Mahmut Esat Bozkurt’un Çiftlik Hayatı

Tarık Ziya Işıtman Mahmut Esat Bozkurt adlı kitabında, Mahmut Esat’ın Çiftlik Hayatı adlı bölümde şöyle diyor: “Ankara’da çok yorulduğu ve uzun süre Kuşadası’na gitmediği zamanlar: <Başım sersem, beni yine sıla sardı, burnumda Kuşadası kokusu tütüyor> derdi. Mahmut Esat çiftliğine geldiği zaman katıksız bir çiftçi halinde gözümüze çarpar; yakalarını açar, ayağına çizme ve kilot pantolon giyer, ağaç budar, çift sürer ve ekseri avlanırdı. Bunlardan sonra oralarda hatırası olan savaş yerlerini gezer ve büyüklerinin mezarlarını ziyaret ederdi. (…)
Onun çiftlik hayatı ile ilgili özellikleri yazmasını oğlu Yüksel’den rica ettim. Yüksel bana aşağıdaki notu verdi. Sadece çiftlik hayatına dayanmamakla beraber bu yazıyı kitaba eklemeyi bir vazife bildim.

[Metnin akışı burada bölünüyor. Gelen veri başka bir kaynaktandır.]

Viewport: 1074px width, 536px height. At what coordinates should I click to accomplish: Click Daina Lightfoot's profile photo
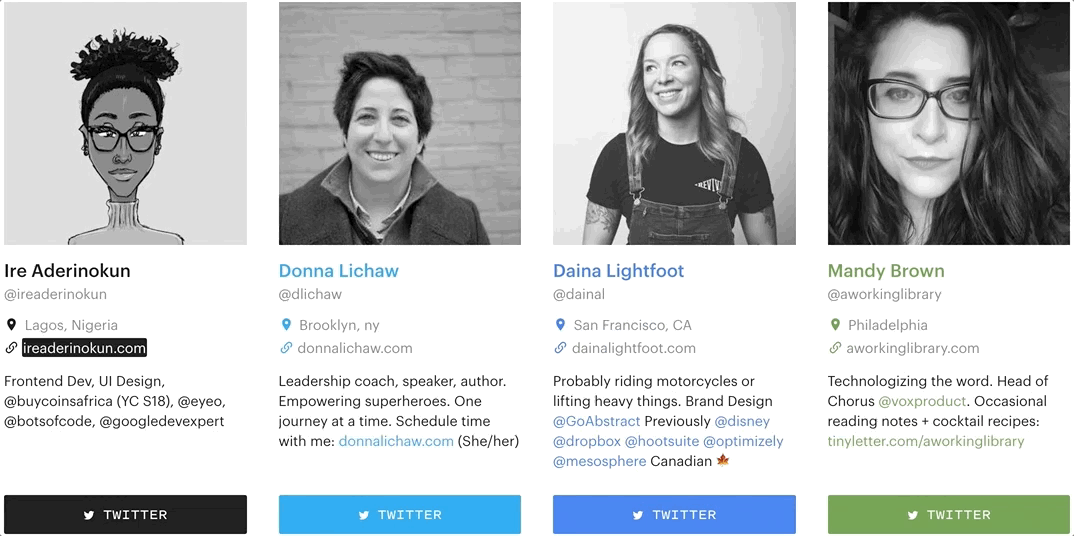pos(674,123)
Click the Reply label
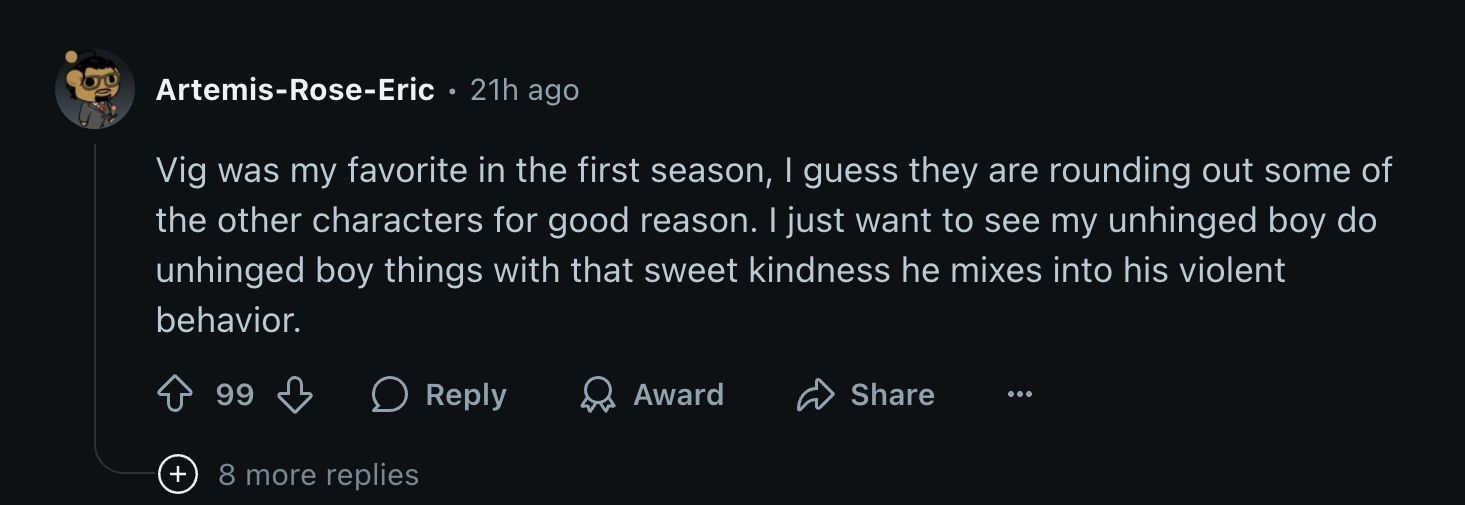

Yüksel Bozkurt’un Babasıyla İlgili Anlattıkları
“Mahmut Esat Bozkurt, babası, dedesi ve büyük dedesi gibi toprağına aşık öz bir çiftçiydi. Onun çiftçiliği daima büyük bir alçak gönüllülük içinde geçmiş; dertli ve neşeli zamanlarında Türk köylüsüyle dertleşmeyi kendisi için bir zevk saymıştı. Bir tek kelimeyle Mahmut Esat Bozkurt, Türk köylüsünü, Türk Milletinin efendisi saymıştı. Onun yegane isteği, vatanının bu vefalı unsurlarının her bakımdan haklarının tanınmasıydı. Arada sırada bana: <Bunu görebildiğim için pek mutluyum Yüksel> derdi.

Bir gün incir bahçemizdeki damımızda, kapının önünde oturuyorduk. Eliyle karşımızdaki heybetli bir dağı gösterdi. Sonra gözleri yaşardı. Ve hazin hazin, <İşte Yunanlılar memleketimizi işgal ettiği zaman, Kuşadalı vatanseverlerle bu dağda karargahımızı kurmuştuk. Düşman bütün Selçuk yöresini zaptettiği halde bize yanaşmaya cesaret edememişti.> Babama baktım, gözleri tekrar yaşlanmıştı. Boğuk bir sesle, <Evet, Yüksel!İşte ben o zaman Türk köylüsünün büyük kahramanlığını ve yüksek metanetini anladım. Onlarla ne kadar övünsek azdır>dedi.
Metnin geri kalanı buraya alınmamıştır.